→ **WHAT YOU SHOULD DO**
Print each line once more, unchanged, from the line holding "You are a computer-use agent. Image resolution: width=629" to the end of the listing below.

*** WORKING DATA ***

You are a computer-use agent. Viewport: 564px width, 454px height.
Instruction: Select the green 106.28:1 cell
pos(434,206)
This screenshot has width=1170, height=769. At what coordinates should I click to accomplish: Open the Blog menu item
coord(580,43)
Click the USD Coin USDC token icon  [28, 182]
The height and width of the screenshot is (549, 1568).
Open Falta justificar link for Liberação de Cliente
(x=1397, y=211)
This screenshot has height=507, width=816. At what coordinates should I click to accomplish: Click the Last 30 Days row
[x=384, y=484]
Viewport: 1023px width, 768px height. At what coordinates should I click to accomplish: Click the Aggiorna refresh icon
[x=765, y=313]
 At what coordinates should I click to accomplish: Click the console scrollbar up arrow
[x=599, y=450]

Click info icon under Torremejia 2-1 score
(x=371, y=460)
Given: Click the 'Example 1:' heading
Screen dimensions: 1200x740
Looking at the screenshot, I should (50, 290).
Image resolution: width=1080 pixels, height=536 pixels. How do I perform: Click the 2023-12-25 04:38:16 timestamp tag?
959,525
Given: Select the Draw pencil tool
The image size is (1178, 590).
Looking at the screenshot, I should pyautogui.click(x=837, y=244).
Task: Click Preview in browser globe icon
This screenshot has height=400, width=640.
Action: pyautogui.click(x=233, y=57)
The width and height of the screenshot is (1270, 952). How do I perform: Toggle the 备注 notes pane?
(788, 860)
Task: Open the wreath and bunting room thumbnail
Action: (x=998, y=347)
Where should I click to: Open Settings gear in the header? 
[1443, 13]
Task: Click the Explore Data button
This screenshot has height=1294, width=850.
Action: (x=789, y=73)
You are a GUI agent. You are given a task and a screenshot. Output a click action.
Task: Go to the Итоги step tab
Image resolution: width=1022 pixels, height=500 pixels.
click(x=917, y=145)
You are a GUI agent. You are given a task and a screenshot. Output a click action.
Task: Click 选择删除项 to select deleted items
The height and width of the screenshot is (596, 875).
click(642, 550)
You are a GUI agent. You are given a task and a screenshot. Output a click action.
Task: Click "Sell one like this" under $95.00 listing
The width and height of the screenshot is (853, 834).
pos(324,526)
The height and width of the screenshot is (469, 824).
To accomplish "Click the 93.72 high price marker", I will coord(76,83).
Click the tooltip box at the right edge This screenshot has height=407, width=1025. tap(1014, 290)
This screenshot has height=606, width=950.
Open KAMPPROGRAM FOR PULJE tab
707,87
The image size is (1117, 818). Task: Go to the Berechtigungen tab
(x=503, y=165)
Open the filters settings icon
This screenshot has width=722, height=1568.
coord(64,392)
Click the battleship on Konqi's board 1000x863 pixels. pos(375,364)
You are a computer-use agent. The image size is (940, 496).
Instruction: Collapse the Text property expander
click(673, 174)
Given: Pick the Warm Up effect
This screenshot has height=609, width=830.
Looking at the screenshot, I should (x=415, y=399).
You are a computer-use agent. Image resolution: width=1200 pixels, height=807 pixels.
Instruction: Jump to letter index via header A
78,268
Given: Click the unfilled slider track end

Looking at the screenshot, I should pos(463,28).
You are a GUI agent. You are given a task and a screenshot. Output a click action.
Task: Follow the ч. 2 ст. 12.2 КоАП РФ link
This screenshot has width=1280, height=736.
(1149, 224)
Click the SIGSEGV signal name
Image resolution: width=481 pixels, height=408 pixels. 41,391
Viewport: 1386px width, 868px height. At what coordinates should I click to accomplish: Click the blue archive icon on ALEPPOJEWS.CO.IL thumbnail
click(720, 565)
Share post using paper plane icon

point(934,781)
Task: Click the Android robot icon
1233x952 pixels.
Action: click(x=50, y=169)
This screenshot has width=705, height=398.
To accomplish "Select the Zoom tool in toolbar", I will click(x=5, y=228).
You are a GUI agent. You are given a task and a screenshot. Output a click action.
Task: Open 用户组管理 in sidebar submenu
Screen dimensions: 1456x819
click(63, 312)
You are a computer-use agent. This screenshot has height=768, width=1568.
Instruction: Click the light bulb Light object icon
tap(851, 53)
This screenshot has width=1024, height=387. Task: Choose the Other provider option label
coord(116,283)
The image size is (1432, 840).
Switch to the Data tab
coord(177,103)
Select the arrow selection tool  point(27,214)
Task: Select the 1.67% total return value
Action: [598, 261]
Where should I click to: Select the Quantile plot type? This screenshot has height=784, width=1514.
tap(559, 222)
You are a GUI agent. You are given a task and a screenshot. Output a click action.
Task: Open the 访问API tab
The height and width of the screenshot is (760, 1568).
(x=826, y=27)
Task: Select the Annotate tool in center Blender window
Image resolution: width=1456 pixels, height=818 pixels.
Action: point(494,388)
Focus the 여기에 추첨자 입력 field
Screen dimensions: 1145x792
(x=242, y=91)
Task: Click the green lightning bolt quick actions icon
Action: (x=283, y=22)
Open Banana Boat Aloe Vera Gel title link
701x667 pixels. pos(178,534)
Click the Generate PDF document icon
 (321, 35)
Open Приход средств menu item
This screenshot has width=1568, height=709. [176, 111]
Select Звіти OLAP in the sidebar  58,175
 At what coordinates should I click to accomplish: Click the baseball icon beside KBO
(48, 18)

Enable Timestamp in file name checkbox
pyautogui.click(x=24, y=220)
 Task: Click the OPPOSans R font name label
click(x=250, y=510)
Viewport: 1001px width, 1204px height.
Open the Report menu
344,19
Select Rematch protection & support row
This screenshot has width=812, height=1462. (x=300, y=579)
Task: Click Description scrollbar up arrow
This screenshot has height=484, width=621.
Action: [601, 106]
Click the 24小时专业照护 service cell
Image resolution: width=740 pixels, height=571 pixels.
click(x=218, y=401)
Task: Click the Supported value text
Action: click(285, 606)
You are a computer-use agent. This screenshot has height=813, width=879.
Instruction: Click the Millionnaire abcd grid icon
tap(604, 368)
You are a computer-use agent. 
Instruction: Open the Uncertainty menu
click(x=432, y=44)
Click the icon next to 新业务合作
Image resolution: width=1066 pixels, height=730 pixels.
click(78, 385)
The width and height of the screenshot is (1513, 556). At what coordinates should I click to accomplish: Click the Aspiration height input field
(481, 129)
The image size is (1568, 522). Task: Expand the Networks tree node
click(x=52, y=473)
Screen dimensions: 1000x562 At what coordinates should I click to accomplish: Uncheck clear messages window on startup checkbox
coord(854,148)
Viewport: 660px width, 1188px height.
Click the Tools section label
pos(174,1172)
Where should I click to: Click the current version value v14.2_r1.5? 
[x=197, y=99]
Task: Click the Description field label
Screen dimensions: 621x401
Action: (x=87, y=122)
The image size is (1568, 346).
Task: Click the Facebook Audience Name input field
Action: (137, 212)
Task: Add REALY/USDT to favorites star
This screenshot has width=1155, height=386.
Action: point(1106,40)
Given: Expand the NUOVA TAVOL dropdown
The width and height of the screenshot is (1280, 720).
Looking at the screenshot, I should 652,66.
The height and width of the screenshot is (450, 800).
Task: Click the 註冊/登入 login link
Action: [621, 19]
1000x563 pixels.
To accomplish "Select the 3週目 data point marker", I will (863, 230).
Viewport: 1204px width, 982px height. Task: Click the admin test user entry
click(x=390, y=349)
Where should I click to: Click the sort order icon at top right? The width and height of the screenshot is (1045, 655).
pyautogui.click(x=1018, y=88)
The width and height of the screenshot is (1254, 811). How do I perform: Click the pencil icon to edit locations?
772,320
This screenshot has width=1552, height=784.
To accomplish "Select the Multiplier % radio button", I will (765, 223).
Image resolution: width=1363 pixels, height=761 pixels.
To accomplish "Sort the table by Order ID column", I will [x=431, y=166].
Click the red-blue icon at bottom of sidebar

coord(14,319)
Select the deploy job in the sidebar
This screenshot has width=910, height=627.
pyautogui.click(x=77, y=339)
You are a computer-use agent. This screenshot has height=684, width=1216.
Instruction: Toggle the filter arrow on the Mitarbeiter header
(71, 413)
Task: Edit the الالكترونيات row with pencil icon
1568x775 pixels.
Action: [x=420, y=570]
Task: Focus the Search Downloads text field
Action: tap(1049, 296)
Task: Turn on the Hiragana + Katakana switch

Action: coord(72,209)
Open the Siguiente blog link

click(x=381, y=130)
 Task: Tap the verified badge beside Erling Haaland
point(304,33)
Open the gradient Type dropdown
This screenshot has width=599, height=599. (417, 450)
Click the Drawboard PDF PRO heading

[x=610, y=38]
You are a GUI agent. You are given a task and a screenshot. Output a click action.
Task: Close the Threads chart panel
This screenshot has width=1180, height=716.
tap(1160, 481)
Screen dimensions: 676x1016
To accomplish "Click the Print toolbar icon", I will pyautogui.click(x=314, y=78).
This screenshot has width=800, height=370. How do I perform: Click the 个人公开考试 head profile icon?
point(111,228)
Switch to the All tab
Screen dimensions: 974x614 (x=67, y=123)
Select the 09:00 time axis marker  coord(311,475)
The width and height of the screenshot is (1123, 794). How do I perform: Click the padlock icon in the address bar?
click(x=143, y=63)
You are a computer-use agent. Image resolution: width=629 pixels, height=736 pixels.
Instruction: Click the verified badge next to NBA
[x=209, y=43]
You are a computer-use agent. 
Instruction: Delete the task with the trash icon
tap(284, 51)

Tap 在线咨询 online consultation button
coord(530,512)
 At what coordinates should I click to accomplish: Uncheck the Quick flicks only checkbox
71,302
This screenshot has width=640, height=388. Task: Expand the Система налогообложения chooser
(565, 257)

***

→ **TASK RESPONSE**
You are a computer-use agent. Image resolution: width=629 pixels, height=736 pixels.
Instruction: Click the verified badge next to NBA
[x=209, y=43]
You are a computer-use agent. 
Instruction: Delete the task with the trash icon
tap(284, 51)

Tap 在线咨询 online consultation button
coord(530,512)
 At what coordinates should I click to accomplish: Uncheck the Quick flicks only checkbox
71,302
This screenshot has width=640, height=388. Task: Expand the Система налогообложения chooser
(565, 257)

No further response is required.